In a statement posted on the group’s Facebook page, LFS-UST detailed that a “much older man” told the student “maghanap ka na ng paglilibingan mo” in a call that lasted for one minute and 33 seconds.

The activist group rebuked the fatal warning given to its member, who requested to remain anonymous for security purposes.

“The League of Filipino Students-UST strongly condemns this lousy threat to our member in this time of crackdown on progressive organizations,” the post read.

The statement continued: “It is with great indignation that we find this threat during this time of political uncertainty.”

People bearing the names of the Armed Forces of the Philippines and the United States Army were allegedly sending the student Facebook friend requests amid the threats.

Yesterday afternoon, 3:51 p.m., the student also received a Facebook password reset code through a text message, suggesting attempts to hack and access LFS-UST member’s account.

The account has since been recovered earlier today.

Prior to the Monday call, the threatened student had been receiving phone calls from the same number since Saturday, Dec. 2.

The call came from the number 09063168000, which is still unreachable as of updated press time. The same number also sent death threats to a member of poetry collective KM64 last Dec. 6.

Kabataan Patylist has included the case of the LFS-UST SHS member in its “crackdown bulletin” for Dec. 5 and Dec. 6.

Earlier today, LFS-UST posted an update containing a series of phone screenshots from its member, who received more threats through text messages last midnight sent from the same number.

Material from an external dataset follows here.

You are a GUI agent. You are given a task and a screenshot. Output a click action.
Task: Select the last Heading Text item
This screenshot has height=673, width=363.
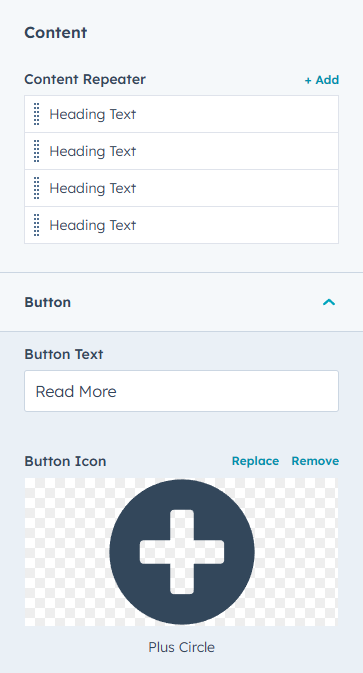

Progressive groups from other schools have reported similar cases of harassment and intimidation of their members by police and suspected military agents over the past months in the midst of the government’s crackdown on activists (READ: Anti-revgov protesters blocked from Mendiola on Bonifacio Day).

Following the collapse of the peace talks with the Communist Party of the Philippines (CPP), Pres. Rodrigo Duterte stated last Nov. 22 that he will order the arrest of progressive groups , which he referred to as CPP’s “legal fronts.”

The President has accused them of terrorism and conspiring with the New People’s Army (NPA), CPP’s armed wing.

“I will simply declare you all terrorists. Terorista kayo pati ‘yang mga legal front niyo,” he said, adding: “You are helping each other, conspiring to topple or whatever to sow terror.”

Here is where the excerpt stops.